Eingebettete Analysen sind die Zukunft der Datennutzung, denn sie ermöglichen es Unternehmen, datengestützte Entscheidungen zu treffen, ohne auf externe Datenquellen oder Datenwissenschaftler angewiesen zu sein. Durch die Einbettung von Analysen direkt in Geschäftsanwendungen können Unternehmen in Echtzeit auf Daten und Erkenntnisse zugreifen, ohne dass sie Daten exportieren oder auf Berichte warten müssen. So können Unternehmen schnell auf Veränderungen in ihrem Geschäftsumfeld reagieren und Entscheidungen treffen, die auf Daten und nicht auf dem Bauchgefühl basieren. Darüber hinaus ermöglicht die eingebettete Analytik die gemeinsame Nutzung von Daten und Erkenntnissen im gesamten Unternehmen, so dass jeder datengestützte Entscheidungen treffen kann.
Es gibt vier Arten von Analysen:
1. Deskriptive Analysen
2. Prädiktive Analytik
3. präskriptive Analytik
4. diagnostische Analytik
Bei der deskriptiven Analytik werden Daten zusammengefasst, um zu verstehen, was in der Vergangenheit geschehen ist. Mit dieser Art der Analyse können Fragen wie "Wie hoch war der Umsatz im letzten Monat?" oder "Wie viele Kundenbeschwerden gab es?" beantwortet werden.
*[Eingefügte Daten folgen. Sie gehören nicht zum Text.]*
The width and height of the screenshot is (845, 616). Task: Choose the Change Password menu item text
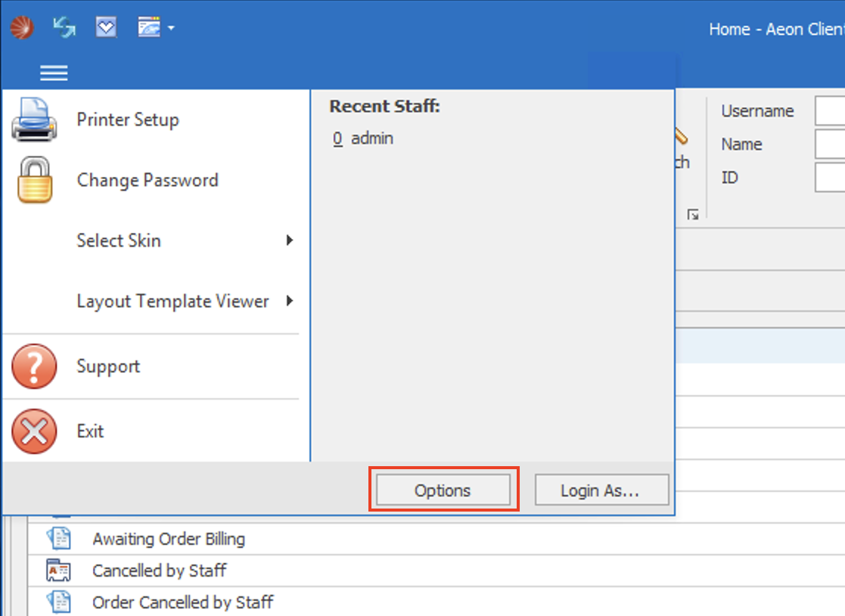tap(148, 180)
Die prädiktive Analyse verwendet historische Daten, um Vorhersagen über zukünftige Ereignisse zu treffen. Diese Art der Analyse kann Fragen beantworten wie "Wie viele Verkäufe werden wir im nächsten Monat haben?" oder "Wie hoch ist die Wahrscheinlichkeit, dass ein Kunde abwandert?"
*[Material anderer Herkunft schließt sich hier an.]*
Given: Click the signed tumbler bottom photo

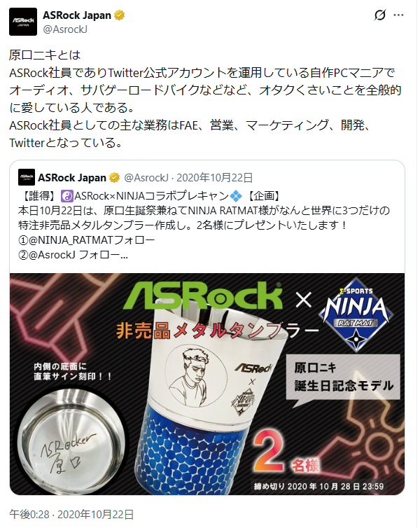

Die präskriptive Analyse geht noch einen Schritt weiter und gibt Empfehlungen, welche Maßnahmen ergriffen werden sollten, um bestimmte Ziele zu erreichen. Diese Art der Analyse kann Fragen beantworten wie "Wie können wir den Umsatz im nächsten Monat steigern?" oder "Welche Marketingkampagne sollten wir auf bestimmte Kunden ausrichten?"
Die diagnostische Analyse wird verwendet, um die Ursache von Problemen zu ermitteln. Diese Art der Analyse kann Fragen beantworten wie "Warum ist der Umsatz im letzten Monat zurückgegangen?" oder "Warum wechseln die Kunden?"